Minister proposes $2 bln additional investment in Mekong Delta infrastructure

By Manh Tung   June 18, 2019 | 09:00 pm GMT+7
Minister proposes $2 bln additional investment in Mekong Delta infrastructure
The Vam Cong Bridge connects the southern city of Can Tho and Dong Thap Province over the Hau River. Photo by VnExpress/Cuu Long.

The Mekong Delta’s critical infrastructural needs require an additional VND45 trillion ($2 billion) over the next five years, a minister says.

Nguyen Chi Dung, Minister of Planning and Investment, said at a Tuesday conference that the region’s infrastructure has not received sufficient investment from the government, as evidenced by the lack of several structures like deep-water ports and railway routes.

As such, the ministry is looking to propose the extra money for the next five years to invest in the delta. Half of it would be from the national budget, said Dung.

For a long time, Saigon and numerous Mekong Delta provinces have been lacking the infrastructure, including expressways, to connect them, which results in a "bottleneck holding down development of the region," National Assembly delegate Nguyen Quoc Han had said earlier this month.

Expressing the same concern, delegate Tran Hoang Ngan had said many citizens have been longing for more public investment in the region's infrastructure, especially roads.

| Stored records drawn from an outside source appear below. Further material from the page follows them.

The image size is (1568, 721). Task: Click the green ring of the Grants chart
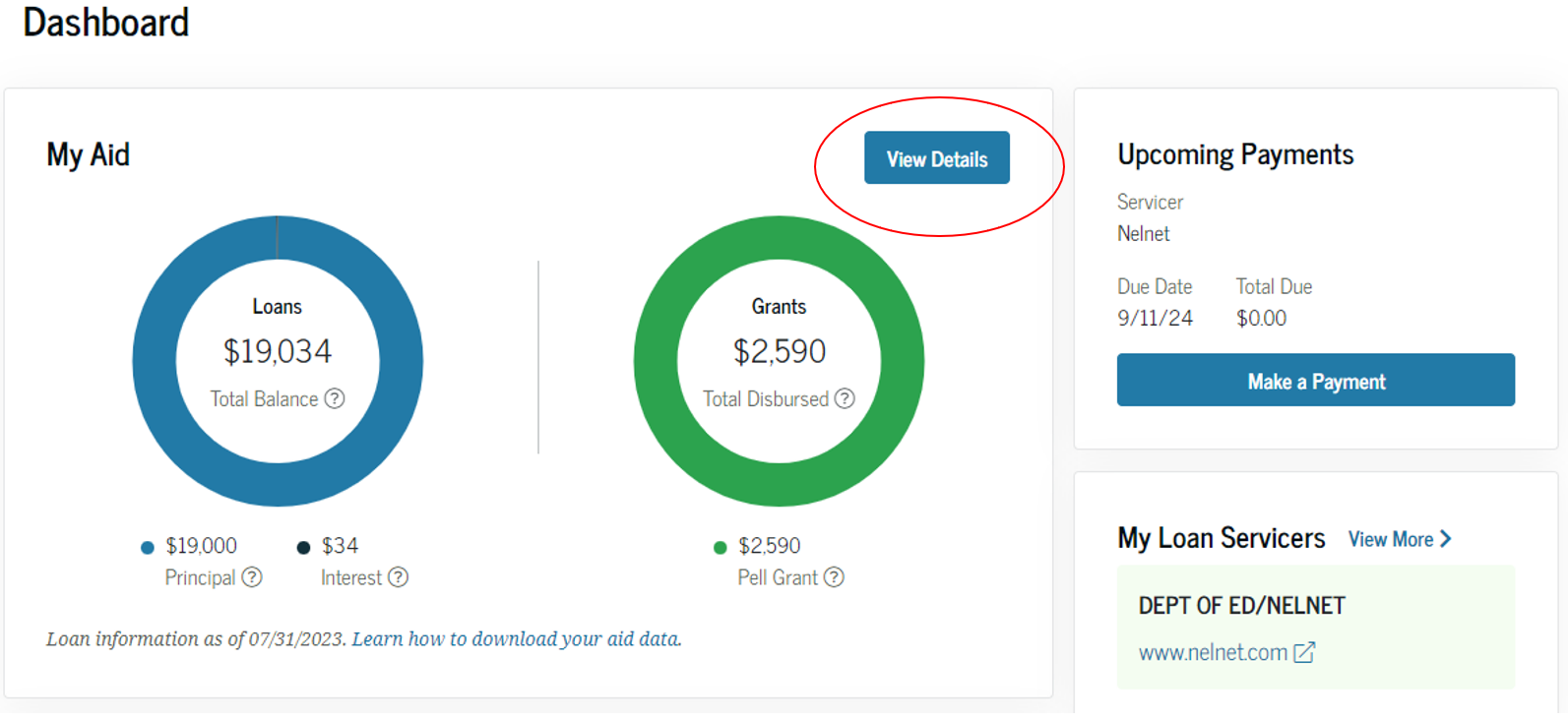pos(656,361)
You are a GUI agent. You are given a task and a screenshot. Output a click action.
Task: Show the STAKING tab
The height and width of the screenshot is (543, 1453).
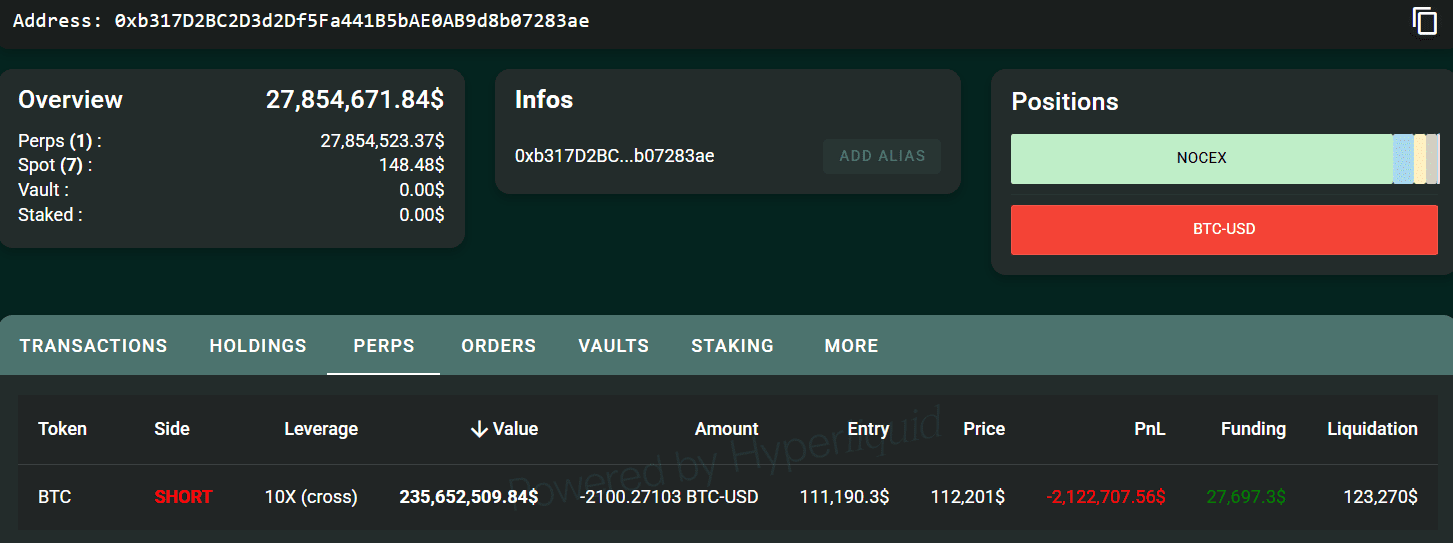tap(733, 346)
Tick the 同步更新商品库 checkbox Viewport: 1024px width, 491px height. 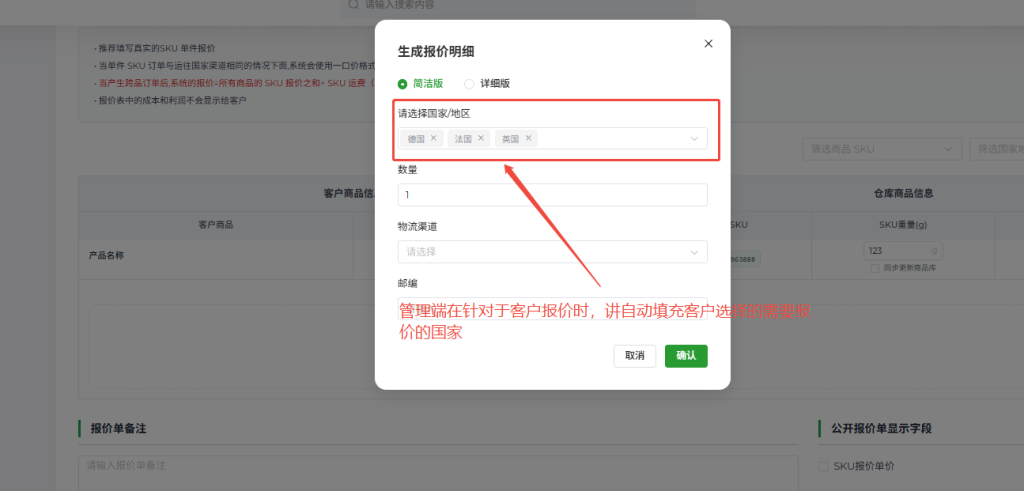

The Mekong Delta, home to 17.5 million people or a fifth of Vietnam's population, grows half of its rice output, supplies 90 percent of its annual grain exports and is the source of most of the nation’s seafood exports.

Several key transport projects are on the plate to boost connection to the delta, including an expressway and a high-speed railway connecting Ho Chi Minh City and Can Tho. While the first section of the expressway, from Saigon to Tien Giang Province, has been completed, the second section which connects Tien Giang with Vinh Long Province missed its deadline last year after construction began in 2015.

The railway route, which costs $5 billion, is expected to cut travel time between Saigon and Can Tho to 45 minutes, compared to 3.5 hours by bus. However, no date has been set for its construction.

In some relief, the long-awaited Vam Cong Bridge over the Hau River was opened to traffic last month after six years of construction and repairs, finally replacing a 100-year-old ferry service across the river.

The $270-million cable-stayed bridge is only the second that crosses the Hau River, one of two tributaries of the Mekong in Vietnam, after the first one was launched 10 years ago. It is expected to smooth transport between the delta and HCMC and nearby industrial provinces like Binh Duong and Dong Nai.

Normally, the traffic jams would last for hours, especially outside the ferry station, during holidays when people in the delta travel home or go back to work.